Die Arbeit nutzt eine rechtswissenschaftliche und politikwissenschaftliche Analyse, basierend auf Literaturquellen sowie der Auswertung von Urteilen des Europäischen Gerichtshofs und des Bundesgerichtshofs.
Was wird im Hauptteil der Arbeit behandelt?
Der Hauptteil gliedert sich in die Darstellung der Verbandsstrukturen von FIFA über UEFA bis hin zu DFB und DFL sowie die detaillierte juristische Analyse zum Bosman-Urteil und zur Zentralvermarktung von Medienrechten.
Welche Schlüsselwörter charakterisieren die Arbeit?
Typische Begriffe sind Sportverbände, Autonomie, Bosman-Urteil, Europäisches Wettbewerbsrecht und Zentralvermarktung.
Welche Rolle spielt die DFL im Zusammenhang mit dem Kartellrecht?

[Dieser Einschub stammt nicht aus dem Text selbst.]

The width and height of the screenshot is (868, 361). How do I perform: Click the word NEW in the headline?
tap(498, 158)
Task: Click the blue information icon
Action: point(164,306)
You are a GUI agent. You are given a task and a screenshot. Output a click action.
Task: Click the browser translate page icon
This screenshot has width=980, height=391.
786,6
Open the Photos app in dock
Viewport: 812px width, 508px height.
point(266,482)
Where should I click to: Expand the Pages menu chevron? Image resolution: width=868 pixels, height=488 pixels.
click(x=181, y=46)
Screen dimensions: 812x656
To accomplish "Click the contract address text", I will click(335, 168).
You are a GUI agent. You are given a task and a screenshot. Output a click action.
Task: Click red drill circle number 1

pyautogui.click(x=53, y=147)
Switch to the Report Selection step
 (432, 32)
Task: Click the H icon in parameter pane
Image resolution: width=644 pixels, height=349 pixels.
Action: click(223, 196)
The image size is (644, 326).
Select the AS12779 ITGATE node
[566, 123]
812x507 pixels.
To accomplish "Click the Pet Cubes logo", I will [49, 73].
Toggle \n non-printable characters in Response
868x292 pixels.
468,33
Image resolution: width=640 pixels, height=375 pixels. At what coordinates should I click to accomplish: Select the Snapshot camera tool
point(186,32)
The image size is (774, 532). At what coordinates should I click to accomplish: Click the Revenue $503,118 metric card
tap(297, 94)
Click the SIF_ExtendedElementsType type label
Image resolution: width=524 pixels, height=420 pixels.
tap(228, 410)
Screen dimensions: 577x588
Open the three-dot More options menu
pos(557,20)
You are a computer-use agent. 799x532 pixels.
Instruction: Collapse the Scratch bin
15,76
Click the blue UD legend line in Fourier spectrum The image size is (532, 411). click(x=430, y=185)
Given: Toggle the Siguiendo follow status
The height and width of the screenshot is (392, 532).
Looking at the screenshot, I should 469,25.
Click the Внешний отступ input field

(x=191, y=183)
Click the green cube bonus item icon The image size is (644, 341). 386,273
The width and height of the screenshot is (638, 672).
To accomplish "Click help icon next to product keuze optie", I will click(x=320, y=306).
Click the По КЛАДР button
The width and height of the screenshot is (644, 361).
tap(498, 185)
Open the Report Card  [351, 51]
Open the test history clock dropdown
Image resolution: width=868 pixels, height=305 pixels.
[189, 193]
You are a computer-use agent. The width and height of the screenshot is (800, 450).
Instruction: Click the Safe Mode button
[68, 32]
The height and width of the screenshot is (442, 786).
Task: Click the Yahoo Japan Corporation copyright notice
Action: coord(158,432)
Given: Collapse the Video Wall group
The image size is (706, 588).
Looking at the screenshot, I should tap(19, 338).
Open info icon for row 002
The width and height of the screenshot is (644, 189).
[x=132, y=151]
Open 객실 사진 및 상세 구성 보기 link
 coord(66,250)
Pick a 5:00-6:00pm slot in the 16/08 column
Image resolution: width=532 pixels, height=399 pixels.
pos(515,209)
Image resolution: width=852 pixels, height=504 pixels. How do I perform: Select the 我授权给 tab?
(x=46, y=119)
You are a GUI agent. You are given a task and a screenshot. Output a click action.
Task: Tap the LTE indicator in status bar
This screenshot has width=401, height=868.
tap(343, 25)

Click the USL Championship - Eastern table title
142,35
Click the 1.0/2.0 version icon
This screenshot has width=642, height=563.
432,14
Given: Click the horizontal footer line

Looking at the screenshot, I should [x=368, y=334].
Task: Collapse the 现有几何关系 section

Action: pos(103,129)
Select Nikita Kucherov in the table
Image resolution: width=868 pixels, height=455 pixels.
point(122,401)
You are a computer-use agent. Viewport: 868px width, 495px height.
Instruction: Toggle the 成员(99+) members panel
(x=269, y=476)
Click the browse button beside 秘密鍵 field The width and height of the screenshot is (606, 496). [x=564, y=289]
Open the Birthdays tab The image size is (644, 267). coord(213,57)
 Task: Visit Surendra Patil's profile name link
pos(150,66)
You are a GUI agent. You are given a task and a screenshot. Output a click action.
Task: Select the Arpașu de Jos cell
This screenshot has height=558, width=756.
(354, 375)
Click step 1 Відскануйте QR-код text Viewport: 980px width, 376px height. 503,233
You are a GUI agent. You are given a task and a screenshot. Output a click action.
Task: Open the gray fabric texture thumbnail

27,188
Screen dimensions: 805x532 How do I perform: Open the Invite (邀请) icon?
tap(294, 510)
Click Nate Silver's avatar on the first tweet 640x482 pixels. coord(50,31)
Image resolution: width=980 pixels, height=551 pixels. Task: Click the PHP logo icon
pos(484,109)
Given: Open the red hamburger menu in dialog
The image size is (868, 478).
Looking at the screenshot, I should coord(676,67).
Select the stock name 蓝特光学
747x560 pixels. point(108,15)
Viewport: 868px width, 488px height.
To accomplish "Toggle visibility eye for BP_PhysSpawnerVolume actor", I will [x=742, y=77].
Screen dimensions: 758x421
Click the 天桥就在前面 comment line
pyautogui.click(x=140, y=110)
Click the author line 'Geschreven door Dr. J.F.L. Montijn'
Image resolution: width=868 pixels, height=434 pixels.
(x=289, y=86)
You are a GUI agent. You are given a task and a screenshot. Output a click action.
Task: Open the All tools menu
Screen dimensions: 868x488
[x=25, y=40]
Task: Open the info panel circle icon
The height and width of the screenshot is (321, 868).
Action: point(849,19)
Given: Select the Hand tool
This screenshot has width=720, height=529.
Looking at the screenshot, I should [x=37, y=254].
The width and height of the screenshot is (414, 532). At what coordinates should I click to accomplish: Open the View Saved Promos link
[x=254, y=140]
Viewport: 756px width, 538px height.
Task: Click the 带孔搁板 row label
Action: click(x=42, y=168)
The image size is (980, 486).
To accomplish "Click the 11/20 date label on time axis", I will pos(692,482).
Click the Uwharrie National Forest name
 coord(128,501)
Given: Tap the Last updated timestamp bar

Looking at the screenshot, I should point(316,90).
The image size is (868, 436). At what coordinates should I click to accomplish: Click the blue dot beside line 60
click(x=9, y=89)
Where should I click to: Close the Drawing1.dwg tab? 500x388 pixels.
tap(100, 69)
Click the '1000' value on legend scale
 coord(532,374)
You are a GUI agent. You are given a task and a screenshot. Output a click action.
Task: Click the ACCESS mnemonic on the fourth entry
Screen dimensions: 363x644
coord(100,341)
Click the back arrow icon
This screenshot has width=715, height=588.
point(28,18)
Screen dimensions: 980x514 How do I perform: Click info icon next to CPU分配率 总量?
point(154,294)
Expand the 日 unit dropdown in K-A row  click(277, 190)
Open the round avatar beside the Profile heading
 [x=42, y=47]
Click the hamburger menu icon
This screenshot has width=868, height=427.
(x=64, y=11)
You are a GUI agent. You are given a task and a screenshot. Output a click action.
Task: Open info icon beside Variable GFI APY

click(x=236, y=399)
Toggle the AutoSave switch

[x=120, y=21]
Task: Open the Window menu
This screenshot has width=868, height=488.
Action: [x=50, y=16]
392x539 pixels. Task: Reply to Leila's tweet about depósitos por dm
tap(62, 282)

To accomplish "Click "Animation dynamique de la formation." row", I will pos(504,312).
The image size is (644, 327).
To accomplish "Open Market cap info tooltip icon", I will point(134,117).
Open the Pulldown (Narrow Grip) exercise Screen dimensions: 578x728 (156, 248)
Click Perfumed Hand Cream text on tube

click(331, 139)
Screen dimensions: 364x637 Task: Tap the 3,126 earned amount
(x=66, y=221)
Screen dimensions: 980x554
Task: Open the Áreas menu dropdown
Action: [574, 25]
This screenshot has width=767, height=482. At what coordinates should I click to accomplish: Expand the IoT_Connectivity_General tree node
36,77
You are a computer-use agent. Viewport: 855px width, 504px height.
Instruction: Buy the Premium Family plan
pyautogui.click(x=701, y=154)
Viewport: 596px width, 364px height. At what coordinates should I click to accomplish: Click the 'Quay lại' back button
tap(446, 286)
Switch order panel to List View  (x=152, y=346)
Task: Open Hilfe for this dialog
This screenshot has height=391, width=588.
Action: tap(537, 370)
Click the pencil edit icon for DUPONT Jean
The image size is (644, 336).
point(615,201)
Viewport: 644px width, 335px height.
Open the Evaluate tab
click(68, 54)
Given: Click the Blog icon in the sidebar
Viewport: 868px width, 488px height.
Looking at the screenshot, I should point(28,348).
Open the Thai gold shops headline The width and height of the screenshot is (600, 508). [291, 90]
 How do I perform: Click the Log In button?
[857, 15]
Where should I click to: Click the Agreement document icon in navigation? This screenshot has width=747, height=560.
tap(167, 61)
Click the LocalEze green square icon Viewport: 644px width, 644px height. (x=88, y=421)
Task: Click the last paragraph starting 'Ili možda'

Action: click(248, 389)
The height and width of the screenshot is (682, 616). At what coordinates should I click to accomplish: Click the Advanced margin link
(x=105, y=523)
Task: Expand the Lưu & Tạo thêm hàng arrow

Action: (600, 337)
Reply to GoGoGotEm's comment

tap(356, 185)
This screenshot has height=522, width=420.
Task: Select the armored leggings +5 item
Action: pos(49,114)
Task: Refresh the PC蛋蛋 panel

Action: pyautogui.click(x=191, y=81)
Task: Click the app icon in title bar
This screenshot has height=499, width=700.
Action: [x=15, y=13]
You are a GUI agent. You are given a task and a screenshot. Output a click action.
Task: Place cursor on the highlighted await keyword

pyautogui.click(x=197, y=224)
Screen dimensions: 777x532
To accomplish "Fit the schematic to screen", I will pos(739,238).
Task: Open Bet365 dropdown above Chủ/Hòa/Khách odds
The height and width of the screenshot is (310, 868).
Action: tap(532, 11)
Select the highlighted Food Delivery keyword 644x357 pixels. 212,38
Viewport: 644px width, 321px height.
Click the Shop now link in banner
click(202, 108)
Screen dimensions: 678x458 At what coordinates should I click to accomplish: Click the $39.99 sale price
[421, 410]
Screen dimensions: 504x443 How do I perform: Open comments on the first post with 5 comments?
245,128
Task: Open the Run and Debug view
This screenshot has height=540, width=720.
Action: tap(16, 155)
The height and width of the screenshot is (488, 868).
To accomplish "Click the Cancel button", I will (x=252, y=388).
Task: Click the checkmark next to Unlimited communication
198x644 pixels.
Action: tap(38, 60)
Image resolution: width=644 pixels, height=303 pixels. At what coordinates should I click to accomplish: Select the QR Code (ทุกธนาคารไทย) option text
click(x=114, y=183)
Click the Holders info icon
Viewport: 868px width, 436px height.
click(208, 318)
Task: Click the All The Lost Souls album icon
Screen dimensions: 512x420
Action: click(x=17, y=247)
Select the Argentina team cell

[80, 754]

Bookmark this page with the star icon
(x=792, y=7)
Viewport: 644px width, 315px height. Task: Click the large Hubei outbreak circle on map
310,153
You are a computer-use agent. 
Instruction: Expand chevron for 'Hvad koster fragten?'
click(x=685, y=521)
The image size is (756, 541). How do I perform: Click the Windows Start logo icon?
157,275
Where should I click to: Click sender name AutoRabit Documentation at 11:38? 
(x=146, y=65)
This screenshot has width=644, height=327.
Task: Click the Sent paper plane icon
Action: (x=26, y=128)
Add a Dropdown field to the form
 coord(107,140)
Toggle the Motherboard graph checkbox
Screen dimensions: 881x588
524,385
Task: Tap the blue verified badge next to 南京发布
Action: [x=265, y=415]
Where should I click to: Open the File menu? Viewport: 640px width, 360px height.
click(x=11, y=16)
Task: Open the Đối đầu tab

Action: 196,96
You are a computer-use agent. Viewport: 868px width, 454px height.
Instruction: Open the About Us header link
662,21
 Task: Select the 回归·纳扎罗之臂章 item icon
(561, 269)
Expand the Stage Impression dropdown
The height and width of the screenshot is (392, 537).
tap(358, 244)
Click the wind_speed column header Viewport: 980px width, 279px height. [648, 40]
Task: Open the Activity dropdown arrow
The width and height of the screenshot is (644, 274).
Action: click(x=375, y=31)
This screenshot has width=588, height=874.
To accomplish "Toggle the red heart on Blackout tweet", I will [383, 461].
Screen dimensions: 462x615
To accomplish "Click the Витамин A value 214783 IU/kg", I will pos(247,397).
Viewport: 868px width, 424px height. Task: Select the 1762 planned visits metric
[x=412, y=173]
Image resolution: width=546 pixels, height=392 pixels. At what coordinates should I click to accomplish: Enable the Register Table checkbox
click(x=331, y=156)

Die DFL steht als Vermarkter der Fernsehrechte im Fokus des Kartellrechts, da ihre zentrale Rechtevergabe als potenziell wettbewerbswidrig eingestuft wurde, was nachfolgende Anpassungen im Gesetz gegen Wettbewerbsbeschränkungen (GWB) erforderte.
Wie wirkte sich das Bosman-Urteil konkret auf die Gehälter aus?
Durch die verbesserte Verhandlungsmacht der Spieler nach Vertragsende, da keine Ablösesummen mehr fällig wurden, stiegen die Spielergehälter innerhalb von nur zwei Jahren massiv an.